Reading as a Journey Project for the Mind

Therefore, a reading experience can be a good example of a project for the mind, depending on the reading can be an open session that is preserved while such journey is running, creating many opportunities for ideation, iteration, insights to be kept active, to be positioned in ways that eventually they can become part of something bigger, of an arc, to connect with other ideas, for example, to become meaningful amid a purpose and goal or to become an important piece of value for an open challenge, you name it.

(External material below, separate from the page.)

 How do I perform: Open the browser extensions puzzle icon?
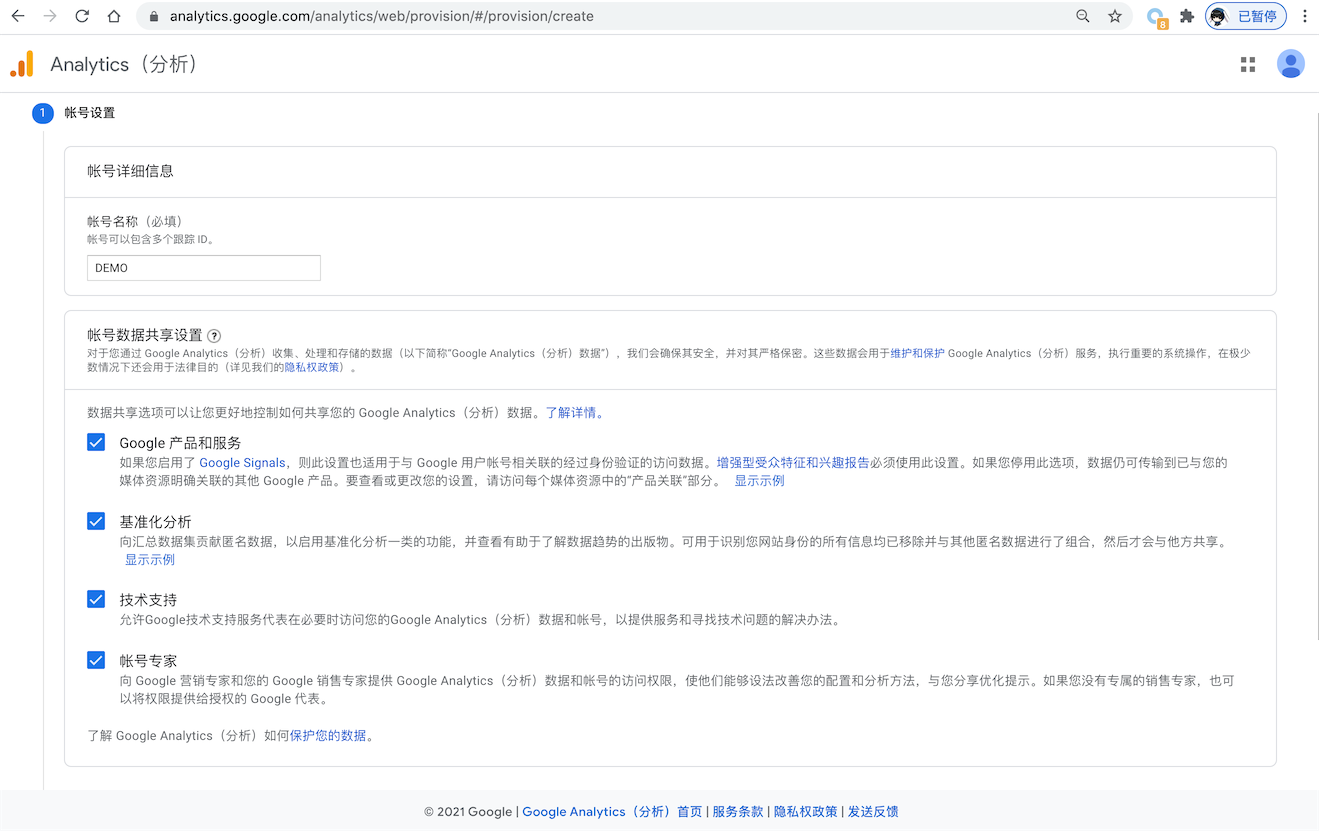[x=1186, y=16]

When the Reading of the Moment influences our Dialogs and Interactions

Recently I acknowledged to Vanessa that I was sometimes providing feedback to her quite influenced by thinkings related to the books which I was reading. (these books about management, productivity, self-development.) But such realization became clear when I noticed that she was doing that too. She once expressed interest for a given book which I didn’t read. I then decided to see an online talk from the book’s author and liked. A few weeks after I gave her the book a comment she made to did resonate with something “I once heard”. It took me a bit of time to realize it was because related to the talk and that the talk was related to the book she was reading.

Conclusion

The first situation shows how that a certain engagement session, such as an immersive reading experience, can offer a realm of chunks (in the sense of chunking in Learning How to Learn) that eventually can connect — aside from the book story they can be intertwined to events of our lives and become building blocks for us to develop our goals, dreams, projects, you name it.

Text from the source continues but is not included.